For an opera festival which is now seen as quintessentially English it is no small irony that at its heart lay the talent of three Hitler refugees: Paul Jesson as conductor Dr. Fritz Busch, Anthony Calf as Professor Carl Ebert and Jacob Fortune-Lloyd as Rudolf Bing, who was later to become General Manager at the Metropolitan Opera in New York. The story incorporates a penetrating account of the rise of Nazism and its effect on various opera houses across Germany in the early 1930’s—the realities of which many across Europe were slow to fully grasp.
In Hare’s portrait, Glyndebourne’s founder is a wealthy and eccentric landowner who has a peculiar fondness for ‘efficiency’ and praises Germany for its ‘flowers everywhere, perfect roads, good houses, clean streets, cultured people, perfect traffic control’. He is said to have attempted to establish a Ministry of National Conscience and, interestingly, saw opera as public service: ‘My fellow countrymen need cheering up!’, he utters—and he’s the man to do it. Not a view we should perhaps entirely dismiss today. His love of the art form is then beautifully captured in his impassioned speech on the virtues of the sublime and the purpose of art.
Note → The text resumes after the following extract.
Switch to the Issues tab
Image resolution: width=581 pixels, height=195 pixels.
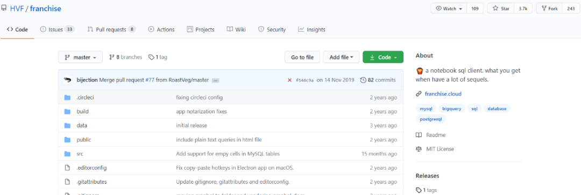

It all takes a very unexpected direction however when the theatre as built is found unfit for staging Wagner’s monumental works: ‘For a jewel box theatre, you need jewel box music’, the conductor informs us. Much to Christie’s (amusing) exasperation, the first season in 1934 does not open with Parsifal but with two operas, both by Mozart—a state of affairs which would continue in subsequent years. The opening night with the Marriage of Figaro was a resounding success and drew a full house to what was then a 300-seat auditorium. The following production of Così Fan Tutte was less of a triumph, with only 7 seats sold at first—a situation which was quickly remedied once they got on top of promoting the festival.
The sets are cleverly designed by multi award-winning theatre and opera designer, Bob Crowley, and include a beautifully decorated home interior and a fun take on the gardens at Glyndebourne. Skillfully directed by Jeremy Herrin, the play is a tribute to artistic vision and the love of an art form. It is also a piercing portrait of an era, an institution and a marriage—one that opera-goers should not miss.